YOUR GOAL
Reproduce the listing that follows with no differences at all.
==================================================
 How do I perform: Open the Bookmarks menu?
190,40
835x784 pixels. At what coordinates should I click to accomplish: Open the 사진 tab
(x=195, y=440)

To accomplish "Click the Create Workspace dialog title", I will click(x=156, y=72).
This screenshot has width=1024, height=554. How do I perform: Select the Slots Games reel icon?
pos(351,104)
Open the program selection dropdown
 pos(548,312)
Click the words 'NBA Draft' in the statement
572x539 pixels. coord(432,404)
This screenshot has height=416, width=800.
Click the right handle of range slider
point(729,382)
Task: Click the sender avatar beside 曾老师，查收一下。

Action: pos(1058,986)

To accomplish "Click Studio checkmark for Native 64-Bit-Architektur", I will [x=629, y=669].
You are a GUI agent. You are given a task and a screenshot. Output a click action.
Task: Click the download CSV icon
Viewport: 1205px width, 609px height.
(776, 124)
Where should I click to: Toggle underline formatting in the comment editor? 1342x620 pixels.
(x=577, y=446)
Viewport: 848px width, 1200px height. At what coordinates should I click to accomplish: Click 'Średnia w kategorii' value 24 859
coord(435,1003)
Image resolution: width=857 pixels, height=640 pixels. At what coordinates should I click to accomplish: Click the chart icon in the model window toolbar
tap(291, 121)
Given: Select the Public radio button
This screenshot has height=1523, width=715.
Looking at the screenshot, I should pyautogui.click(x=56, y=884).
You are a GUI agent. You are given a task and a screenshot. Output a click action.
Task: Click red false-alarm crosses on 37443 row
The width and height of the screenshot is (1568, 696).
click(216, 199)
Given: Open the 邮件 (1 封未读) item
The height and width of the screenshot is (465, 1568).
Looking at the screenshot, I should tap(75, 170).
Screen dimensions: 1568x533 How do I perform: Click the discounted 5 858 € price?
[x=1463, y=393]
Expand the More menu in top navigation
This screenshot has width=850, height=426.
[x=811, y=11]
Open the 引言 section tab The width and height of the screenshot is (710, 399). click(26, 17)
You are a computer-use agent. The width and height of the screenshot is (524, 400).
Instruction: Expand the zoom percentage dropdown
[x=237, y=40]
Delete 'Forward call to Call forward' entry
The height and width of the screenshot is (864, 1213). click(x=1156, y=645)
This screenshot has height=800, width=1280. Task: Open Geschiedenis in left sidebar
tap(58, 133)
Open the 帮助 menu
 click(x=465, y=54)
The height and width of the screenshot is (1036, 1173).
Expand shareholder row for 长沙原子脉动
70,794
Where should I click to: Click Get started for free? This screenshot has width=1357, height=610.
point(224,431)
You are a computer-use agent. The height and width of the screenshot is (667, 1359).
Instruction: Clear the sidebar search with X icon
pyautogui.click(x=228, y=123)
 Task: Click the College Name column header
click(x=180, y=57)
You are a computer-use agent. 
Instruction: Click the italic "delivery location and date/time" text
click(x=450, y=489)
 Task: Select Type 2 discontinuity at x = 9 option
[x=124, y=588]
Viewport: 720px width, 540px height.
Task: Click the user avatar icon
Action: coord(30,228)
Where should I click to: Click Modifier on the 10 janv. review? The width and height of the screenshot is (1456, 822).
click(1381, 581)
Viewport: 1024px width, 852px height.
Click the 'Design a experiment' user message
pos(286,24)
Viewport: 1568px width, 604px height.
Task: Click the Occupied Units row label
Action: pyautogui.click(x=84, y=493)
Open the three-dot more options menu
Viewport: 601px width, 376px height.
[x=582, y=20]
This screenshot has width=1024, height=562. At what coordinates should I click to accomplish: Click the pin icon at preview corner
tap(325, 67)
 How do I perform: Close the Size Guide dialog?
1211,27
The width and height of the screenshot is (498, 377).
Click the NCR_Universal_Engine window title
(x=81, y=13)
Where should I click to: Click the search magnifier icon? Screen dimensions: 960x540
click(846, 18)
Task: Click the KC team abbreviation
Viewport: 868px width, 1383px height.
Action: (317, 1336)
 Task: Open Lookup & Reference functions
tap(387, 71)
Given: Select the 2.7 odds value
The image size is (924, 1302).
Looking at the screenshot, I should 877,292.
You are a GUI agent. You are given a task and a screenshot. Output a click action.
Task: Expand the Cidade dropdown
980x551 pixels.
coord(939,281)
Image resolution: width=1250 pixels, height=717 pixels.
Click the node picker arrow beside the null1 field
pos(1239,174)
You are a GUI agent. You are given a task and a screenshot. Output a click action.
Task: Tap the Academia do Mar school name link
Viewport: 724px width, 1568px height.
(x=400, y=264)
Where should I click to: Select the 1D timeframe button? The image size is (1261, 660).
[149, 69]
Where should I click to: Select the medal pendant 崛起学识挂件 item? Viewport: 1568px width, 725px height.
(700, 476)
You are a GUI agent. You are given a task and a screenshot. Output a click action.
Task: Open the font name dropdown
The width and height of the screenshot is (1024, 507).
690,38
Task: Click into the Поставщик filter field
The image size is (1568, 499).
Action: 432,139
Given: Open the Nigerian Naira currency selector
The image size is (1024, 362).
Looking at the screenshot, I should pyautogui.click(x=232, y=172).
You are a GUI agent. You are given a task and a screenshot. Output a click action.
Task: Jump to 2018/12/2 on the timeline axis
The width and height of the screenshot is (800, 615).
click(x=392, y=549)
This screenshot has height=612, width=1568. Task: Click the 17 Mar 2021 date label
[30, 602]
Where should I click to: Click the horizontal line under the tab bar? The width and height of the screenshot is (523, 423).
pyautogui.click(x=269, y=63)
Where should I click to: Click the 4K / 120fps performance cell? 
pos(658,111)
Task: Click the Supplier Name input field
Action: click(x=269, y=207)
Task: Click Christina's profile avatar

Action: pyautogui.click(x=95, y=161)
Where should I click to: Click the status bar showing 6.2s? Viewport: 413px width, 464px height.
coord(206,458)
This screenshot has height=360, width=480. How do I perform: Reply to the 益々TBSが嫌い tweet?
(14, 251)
==================================================
EXERCISE SOLUTION
 How do I perform: Open the Bookmarks menu?
190,40
835x784 pixels. At what coordinates should I click to accomplish: Open the 사진 tab
(x=195, y=440)

To accomplish "Click the Create Workspace dialog title", I will click(x=156, y=72).
This screenshot has width=1024, height=554. How do I perform: Select the Slots Games reel icon?
pos(351,104)
Open the program selection dropdown
 pos(548,312)
Click the words 'NBA Draft' in the statement
572x539 pixels. coord(432,404)
This screenshot has height=416, width=800.
Click the right handle of range slider
point(729,382)
Task: Click the sender avatar beside 曾老师，查收一下。

Action: pos(1058,986)

To accomplish "Click Studio checkmark for Native 64-Bit-Architektur", I will [x=629, y=669].
You are a GUI agent. You are given a task and a screenshot. Output a click action.
Task: Click the download CSV icon
Viewport: 1205px width, 609px height.
(776, 124)
Where should I click to: Toggle underline formatting in the comment editor? 1342x620 pixels.
(x=577, y=446)
Viewport: 848px width, 1200px height. At what coordinates should I click to accomplish: Click 'Średnia w kategorii' value 24 859
coord(435,1003)
Image resolution: width=857 pixels, height=640 pixels. At what coordinates should I click to accomplish: Click the chart icon in the model window toolbar
tap(291, 121)
Given: Select the Public radio button
This screenshot has height=1523, width=715.
Looking at the screenshot, I should pyautogui.click(x=56, y=884).
You are a GUI agent. You are given a task and a screenshot. Output a click action.
Task: Click red false-alarm crosses on 37443 row
The width and height of the screenshot is (1568, 696).
click(216, 199)
Given: Open the 邮件 (1 封未读) item
The height and width of the screenshot is (465, 1568).
Looking at the screenshot, I should tap(75, 170).
Screen dimensions: 1568x533 How do I perform: Click the discounted 5 858 € price?
[x=1463, y=393]
Expand the More menu in top navigation
This screenshot has width=850, height=426.
[x=811, y=11]
Open the 引言 section tab The width and height of the screenshot is (710, 399). click(26, 17)
You are a computer-use agent. The width and height of the screenshot is (524, 400).
Instruction: Expand the zoom percentage dropdown
[x=237, y=40]
Delete 'Forward call to Call forward' entry
The height and width of the screenshot is (864, 1213). click(x=1156, y=645)
This screenshot has height=800, width=1280. Task: Open Geschiedenis in left sidebar
tap(58, 133)
Open the 帮助 menu
 click(x=465, y=54)
The height and width of the screenshot is (1036, 1173).
Expand shareholder row for 长沙原子脉动
70,794
Where should I click to: Click Get started for free? This screenshot has width=1357, height=610.
point(224,431)
You are a computer-use agent. The height and width of the screenshot is (667, 1359).
Instruction: Clear the sidebar search with X icon
pyautogui.click(x=228, y=123)
 Task: Click the College Name column header
click(x=180, y=57)
You are a computer-use agent. 
Instruction: Click the italic "delivery location and date/time" text
click(x=450, y=489)
 Task: Select Type 2 discontinuity at x = 9 option
[x=124, y=588]
Viewport: 720px width, 540px height.
Task: Click the user avatar icon
Action: coord(30,228)
Where should I click to: Click Modifier on the 10 janv. review? The width and height of the screenshot is (1456, 822).
click(1381, 581)
Viewport: 1024px width, 852px height.
Click the 'Design a experiment' user message
pos(286,24)
Viewport: 1568px width, 604px height.
Task: Click the Occupied Units row label
Action: pyautogui.click(x=84, y=493)
Open the three-dot more options menu
Viewport: 601px width, 376px height.
[x=582, y=20]
This screenshot has width=1024, height=562. At what coordinates should I click to accomplish: Click the pin icon at preview corner
tap(325, 67)
 How do I perform: Close the Size Guide dialog?
1211,27
The width and height of the screenshot is (498, 377).
Click the NCR_Universal_Engine window title
(x=81, y=13)
Where should I click to: Click the search magnifier icon? Screen dimensions: 960x540
click(846, 18)
Task: Click the KC team abbreviation
Viewport: 868px width, 1383px height.
Action: (317, 1336)
 Task: Open Lookup & Reference functions
tap(387, 71)
Given: Select the 2.7 odds value
The image size is (924, 1302).
Looking at the screenshot, I should 877,292.
You are a GUI agent. You are given a task and a screenshot. Output a click action.
Task: Expand the Cidade dropdown
980x551 pixels.
coord(939,281)
Image resolution: width=1250 pixels, height=717 pixels.
Click the node picker arrow beside the null1 field
pos(1239,174)
You are a GUI agent. You are given a task and a screenshot. Output a click action.
Task: Tap the Academia do Mar school name link
Viewport: 724px width, 1568px height.
(x=400, y=264)
Where should I click to: Select the 1D timeframe button? The image size is (1261, 660).
[149, 69]
Where should I click to: Select the medal pendant 崛起学识挂件 item? Viewport: 1568px width, 725px height.
(700, 476)
You are a GUI agent. You are given a task and a screenshot. Output a click action.
Task: Open the font name dropdown
The width and height of the screenshot is (1024, 507).
690,38
Task: Click into the Поставщик filter field
The image size is (1568, 499).
Action: 432,139
Given: Open the Nigerian Naira currency selector
The image size is (1024, 362).
Looking at the screenshot, I should pyautogui.click(x=232, y=172).
You are a GUI agent. You are given a task and a screenshot. Output a click action.
Task: Jump to 2018/12/2 on the timeline axis
The width and height of the screenshot is (800, 615).
click(x=392, y=549)
This screenshot has height=612, width=1568. Task: Click the 17 Mar 2021 date label
[30, 602]
Where should I click to: Click the horizontal line under the tab bar? The width and height of the screenshot is (523, 423).
pyautogui.click(x=269, y=63)
Where should I click to: Click the 4K / 120fps performance cell? 
pos(658,111)
Task: Click the Supplier Name input field
Action: click(x=269, y=207)
Task: Click Christina's profile avatar

Action: pyautogui.click(x=95, y=161)
Where should I click to: Click the status bar showing 6.2s? Viewport: 413px width, 464px height.
coord(206,458)
This screenshot has height=360, width=480. How do I perform: Reply to the 益々TBSが嫌い tweet?
(14, 251)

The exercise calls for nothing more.